* Work task:
There is a line containing "Given: Click the 課金設定 wallet icon" in the records below. Repeat it and every line after it, exactly, through the final line, but no pictures.

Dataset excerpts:
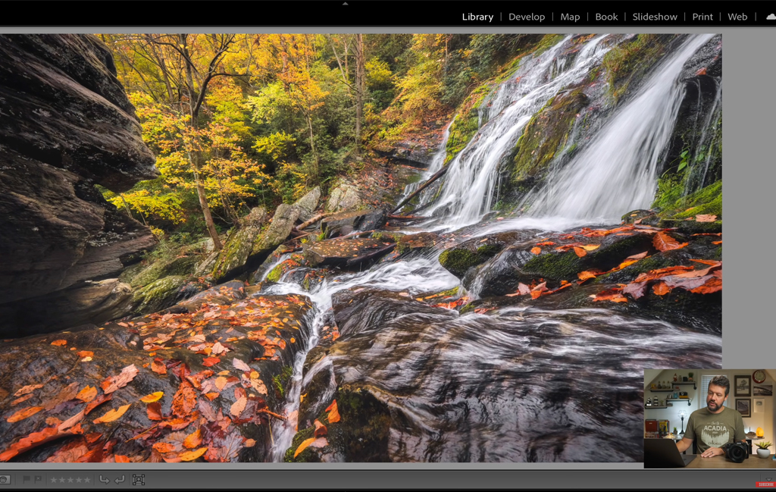Select the Print module

pyautogui.click(x=702, y=17)
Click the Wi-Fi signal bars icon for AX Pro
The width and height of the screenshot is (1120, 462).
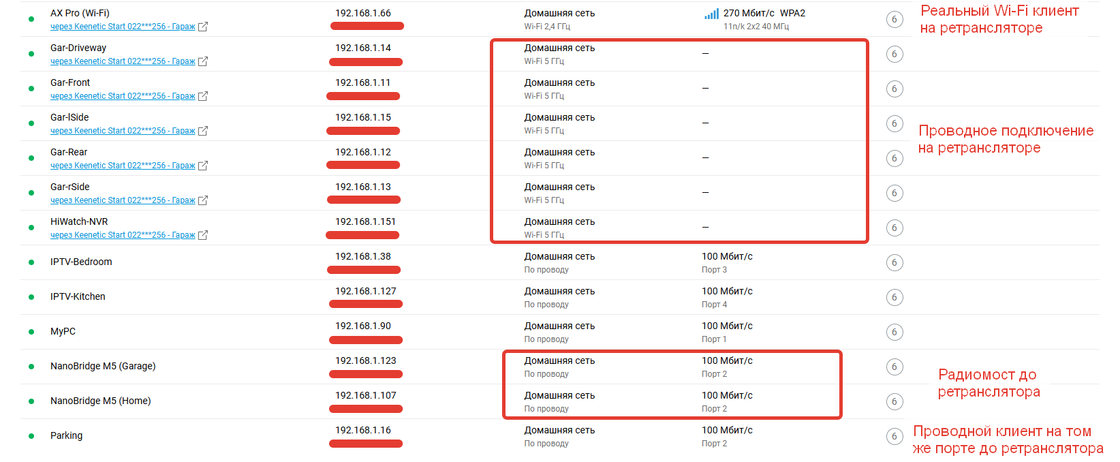click(711, 14)
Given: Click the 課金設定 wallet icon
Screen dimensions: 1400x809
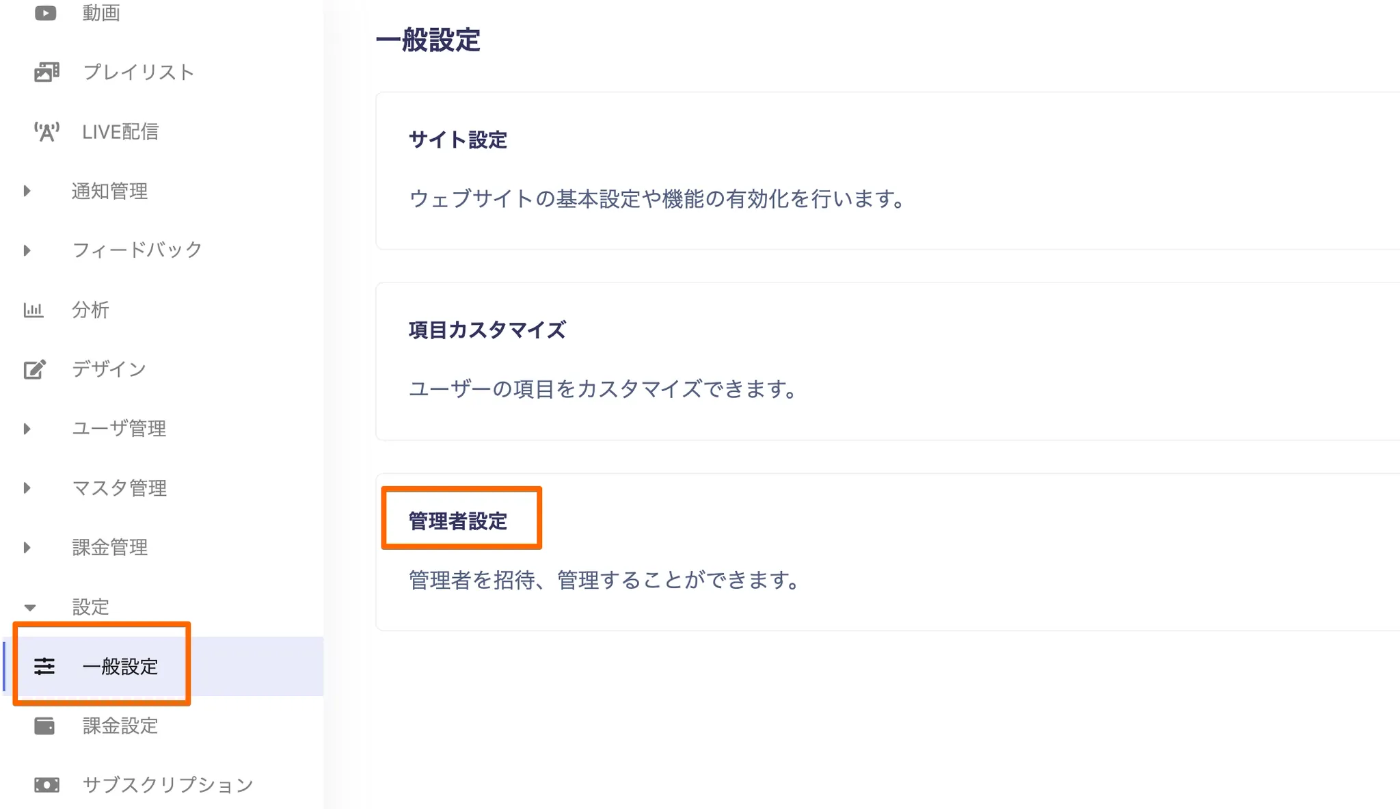Looking at the screenshot, I should coord(44,726).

* Output for this exercise:
Given: Click the 課金設定 wallet icon
Screen dimensions: 1400x809
Looking at the screenshot, I should coord(44,726).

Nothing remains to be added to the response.